Liposarcoma is one of the most common soft-tissue sarcomas that frequently occur between the ages of 40 to 70 years [1,2]. Usually it is located at lower extremities and the retroperitoneum. This tumor's strongest prognostic factor is the pathologic grade of its histological subtypes, and its overall survival rate is reported as 23% to 46% [5].

Liposarcoma during pregnancy is extremely rare and often discovered incidentally by abdominal or pelvic ultrasound exam. The most common clinical feature is an asymptomatic palpable mass, which often is hidden and confused by the pregnancy itself [1]. The second most common symptom is pain, such as abdominal pain or pelvic pain [4]. The appropriate diagnostic and therapeutic approach to treat liposarcoma during pregnancy has not yet been determined; although, it is generally accepted that complete surgical resection of the tumor should be performed to increase the cure rate of this disease [6,7].

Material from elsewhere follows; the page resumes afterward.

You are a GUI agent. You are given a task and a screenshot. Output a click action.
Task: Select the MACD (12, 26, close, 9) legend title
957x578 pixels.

The prognostic factors are tumor size, location, surgical resection and histological subtypes. WHO classification divides liposarcomas into five subtypes: well-differentiated, myxoid, round cell, pleomorphic, and de-differentiated [3,8]. Well-differentiated is the most common subgroup that does not exhibit aggressive behavior and recur locally. Myxoid subtype is also a low-grade tumor with no aggressive behavior. Round cell subgroup are known to have intermediate behavior. While pleomorphic and de-differentiated tumors are known to be exceedingly aggressive with higher rates of metastasis and recurrence, and associated with poor prognosis [8].

In our case, the patient was performed cesarean section at 29 weeks gestation, followed by a complete surgical resection that included a left nephrectomy and appendectomy. The histological subtype of this tumor was consistent with dedifferentiated liposarcoma located in retroperitoneum with involvement of resection margin. The patient had no immediate postoperative complications and treated with additional chemotherapy at the medical oncology department.

As for the 29 week fetus, he was in the intensive care for 61 days and discharged without any serious complications. He plans to follow-up at Busan Paik Hospital.

Retroperitoneal liposarcomas are extremely rare in pregnancy with few cases reported [9,10]. Moreover, they are usually asymptomatic and often discovered only after they get larger in size [11]. Regarding the management of the liposarcomas during pregnancy, both mother and fetus need to be appropriately treated. Therefore, individualized approach based on the patient's trimester at the time of diagnosis, the histological type and grade of the tumor should be considered.